*What is asked:*
- 1) Please answer these questions about the passage on belonging:
(a) Besides Belonging, what are the other three of the "Four B's"?
(b) What does the passage call loneliness in post-modern societies?
(c) How does the writer describe their own group?
- 2) Extract the passage on belonging word for word, from "There are innumerable" up to and including "nurtured and fulfilled.".

*Document excerpt:*
There are innumerable formally defined groups throughout the world, sharing activities, interests, hobbies and avocations, sponsored by organizations and institutions, and they are important and effective. Our own group, however, was and is an “ad hoc” creation, not officially established or sanctioned. And yet, our group thrives, as we provide each other with communality, caring and trust. While we feel comfortable as we share many deep values and attitudes, we also cherish our differences. We all leave each meeting feeling nurtured and fulfilled.
Ultimately, we offer each other a sense of Belonging, a crucial cornerstone of The “Four B’s” (including, Being, Believing and Benevolence) which, I believe are the core criteria we use to evaluate the quality of our lives. Belonging is the extent to which we feel appreciated, respected and cared for as a member of any group of close people. The groups vary widely and can be made up of family, friends, colleagues, teammates, congregants or platoon members, for example, or can be informal, like ours. But they all offer that sense of being welcomed.
A Sense of Belonging is related to our feelings of well being, and to actual measurements of better physical and emotional health. Loneliness, on the other hand, which is a growing “epidemic” in post-modern societies, is clearly detrimental to these qualities of life. Belonging is a boon to our existence, while loneliness is a bane to our lives. A Sense of Belonging enhances our very lives: Our bodies, moods and minds are enriched and ennobled.
If you already belong to groups which provide you with close, supportive relationships, more power to you. But if you seek a new or additional “antidote” to loneliness or lack of meaning in your lives, allow me to suggest starting a similar “Group of Guys (or Gals”).”

*Supplied entries:*
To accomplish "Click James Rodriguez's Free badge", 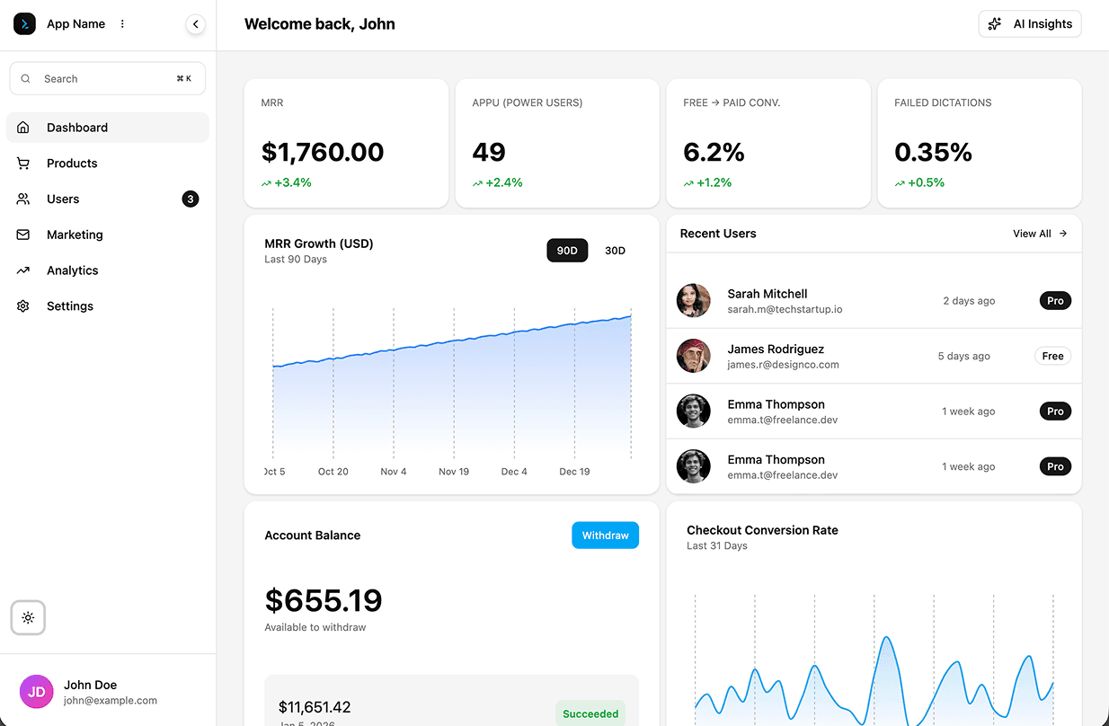I will (x=1052, y=356).
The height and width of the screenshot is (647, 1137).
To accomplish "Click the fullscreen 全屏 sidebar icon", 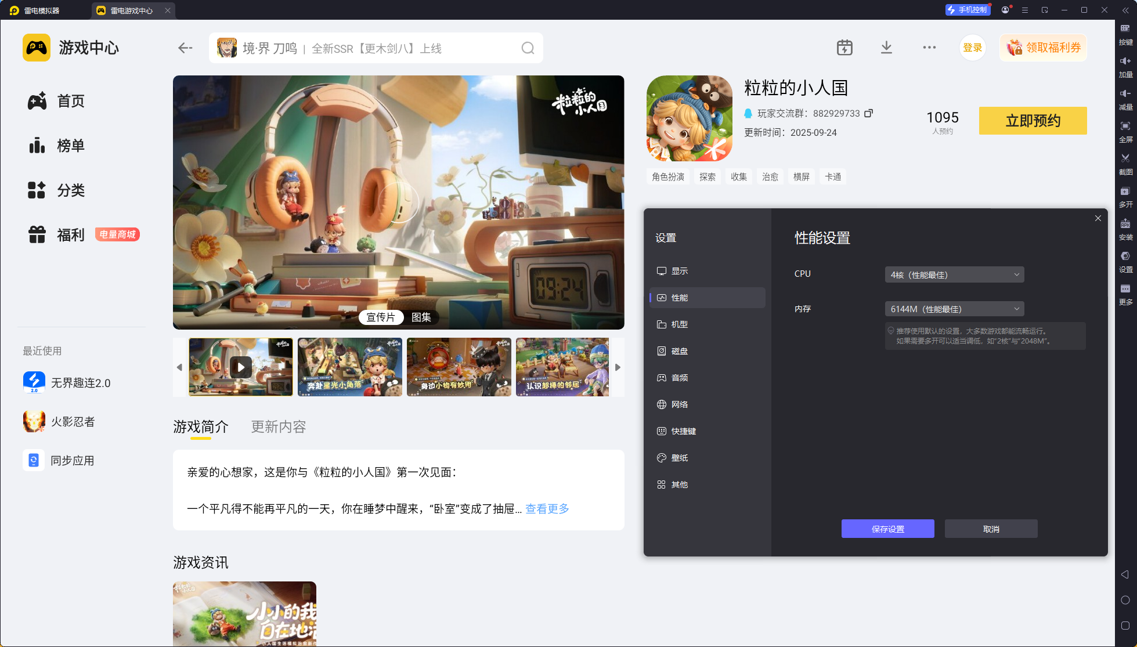I will [1125, 126].
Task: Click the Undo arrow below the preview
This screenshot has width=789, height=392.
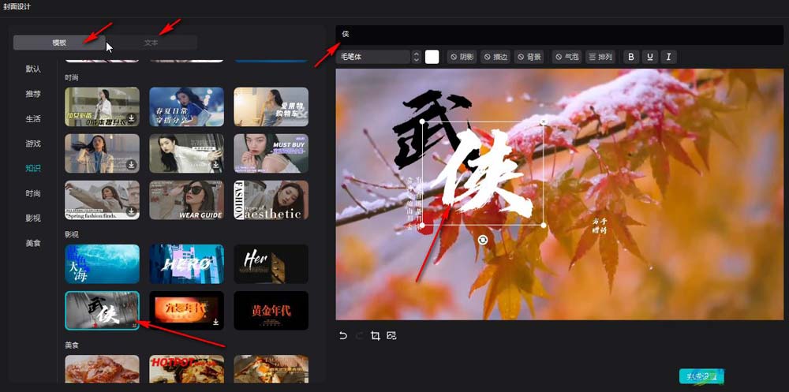Action: 343,336
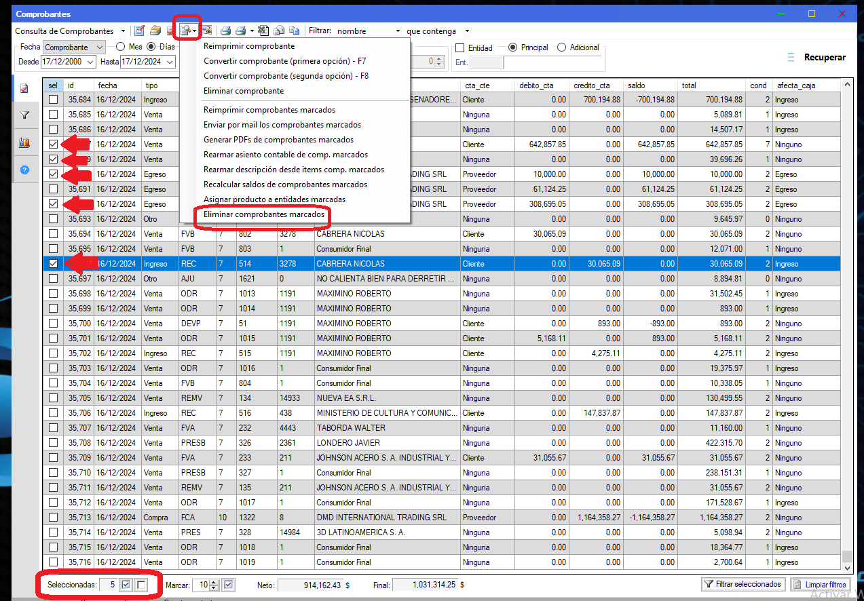The height and width of the screenshot is (601, 864).
Task: Click the Excel export toolbar icon
Action: point(263,31)

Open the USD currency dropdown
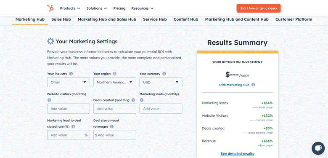(x=161, y=82)
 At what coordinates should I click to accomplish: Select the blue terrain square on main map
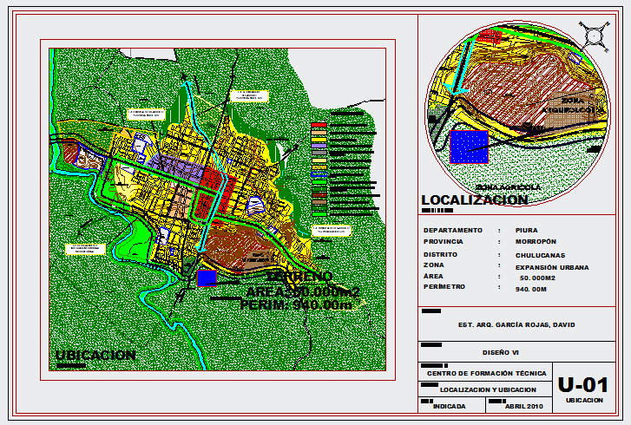pyautogui.click(x=207, y=278)
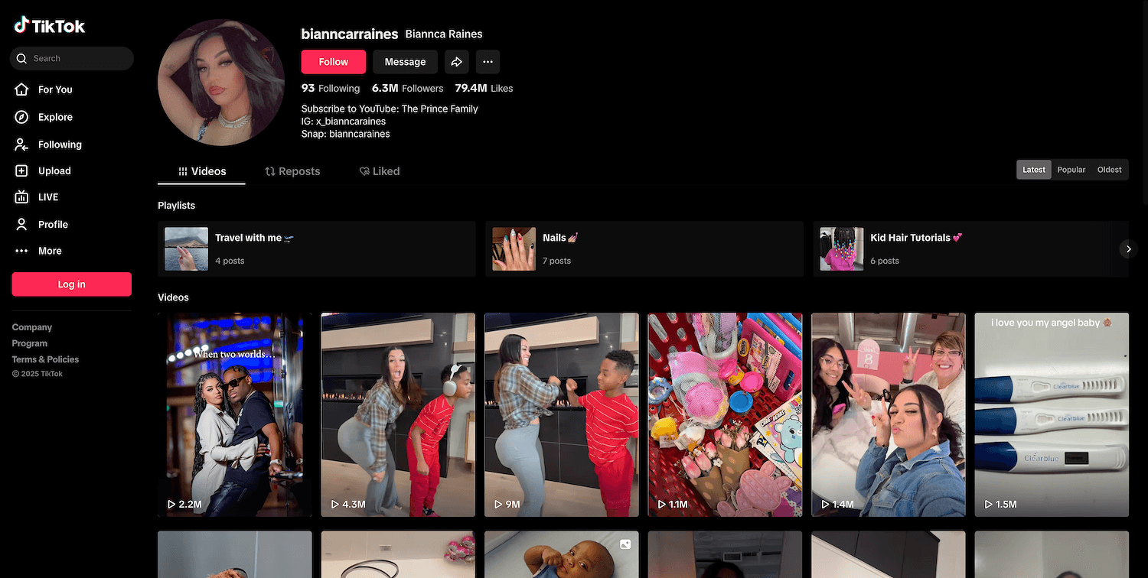Image resolution: width=1148 pixels, height=578 pixels.
Task: Open sidebar Profile page
Action: click(52, 224)
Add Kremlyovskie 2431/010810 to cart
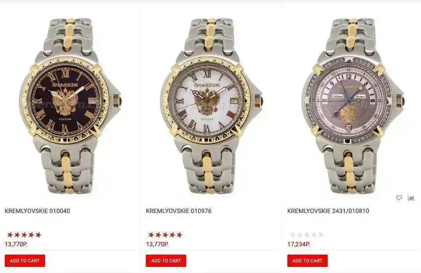This screenshot has height=273, width=421. click(x=307, y=261)
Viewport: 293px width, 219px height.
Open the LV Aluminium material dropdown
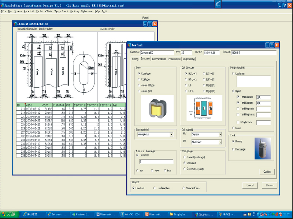pyautogui.click(x=220, y=142)
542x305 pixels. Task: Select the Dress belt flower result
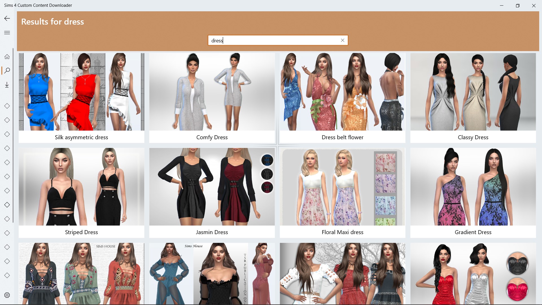click(x=342, y=92)
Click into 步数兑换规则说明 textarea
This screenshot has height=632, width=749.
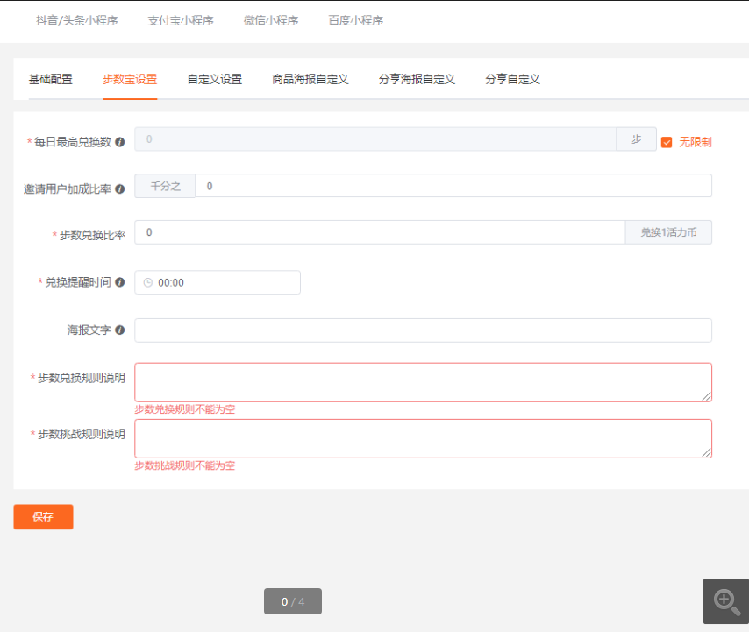[x=424, y=382]
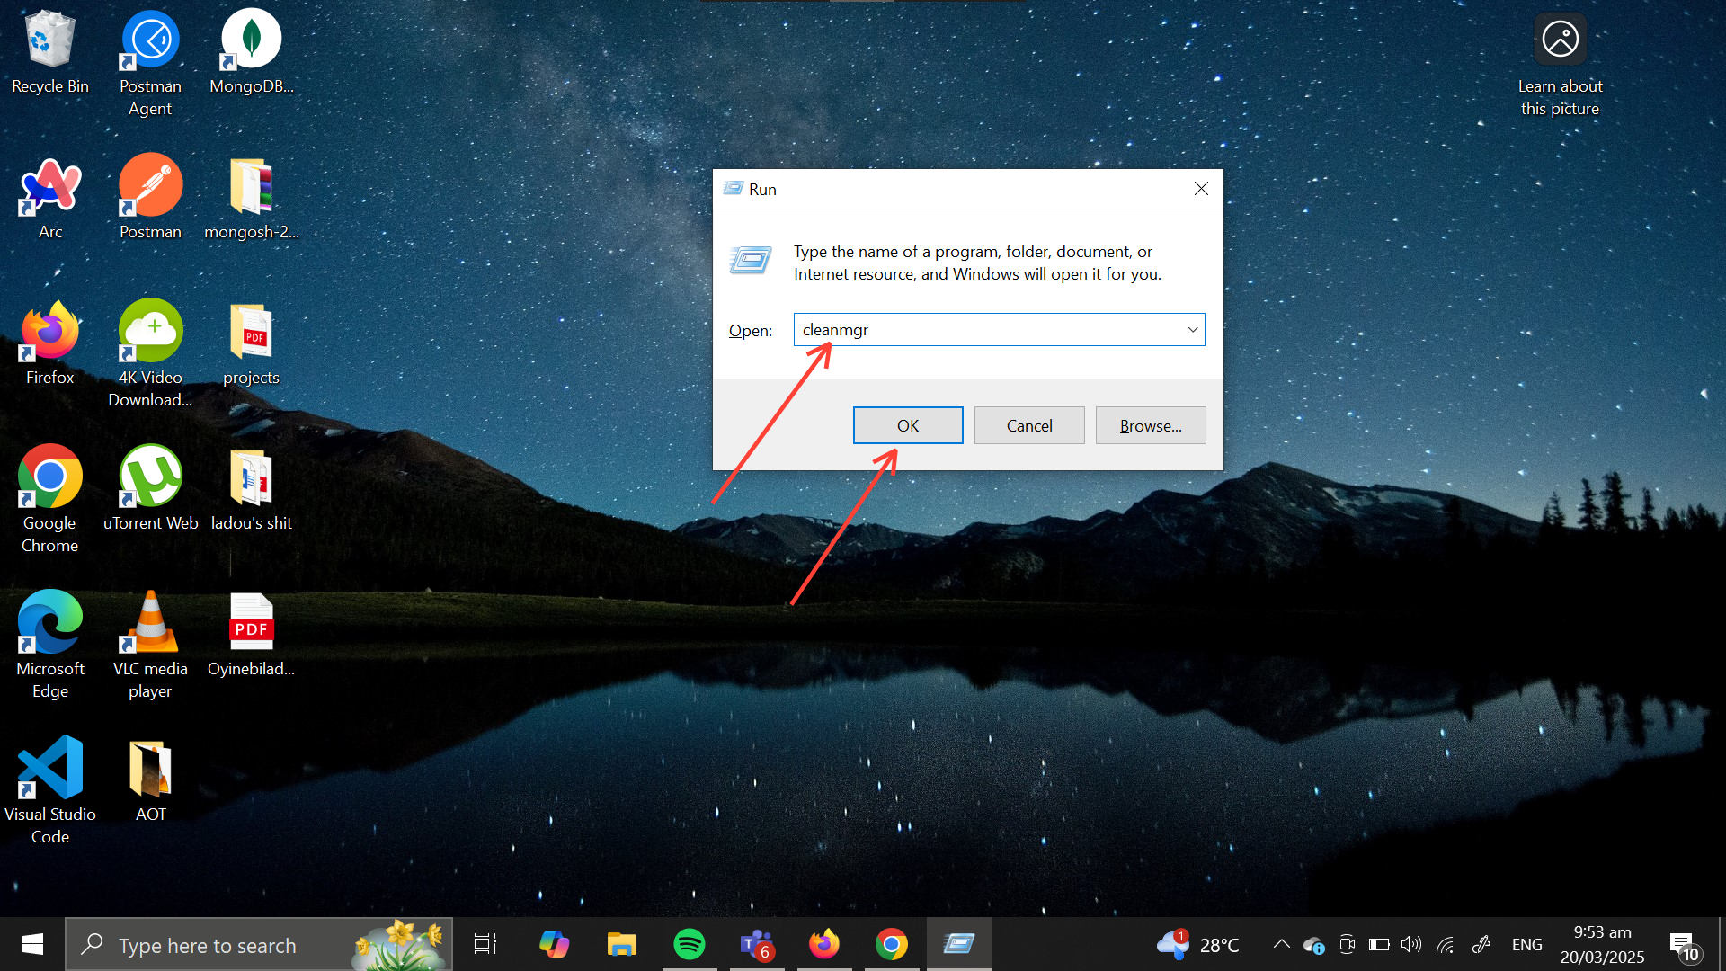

*Answers to the exercises:*
- 1)
(a) Being, Believing and Benevolence.
(b) A growing "epidemic."
(c) As an "ad hoc" creation, not officially established or sanctioned.

- 2)
There are innumerable formally defined groups throughout the world, sharing activities, interests, hobbies and avocations, sponsored by organizations and institutions, and they are important and effective. Our own group, however, was and is an “ad hoc” creation, not officially established or sanctioned. And yet, our group thrives, as we provide each other with communality, caring and trust. While we feel comfortable as we share many deep values and attitudes, we also cherish our differences. We all leave each meeting feeling nurtured and fulfilled.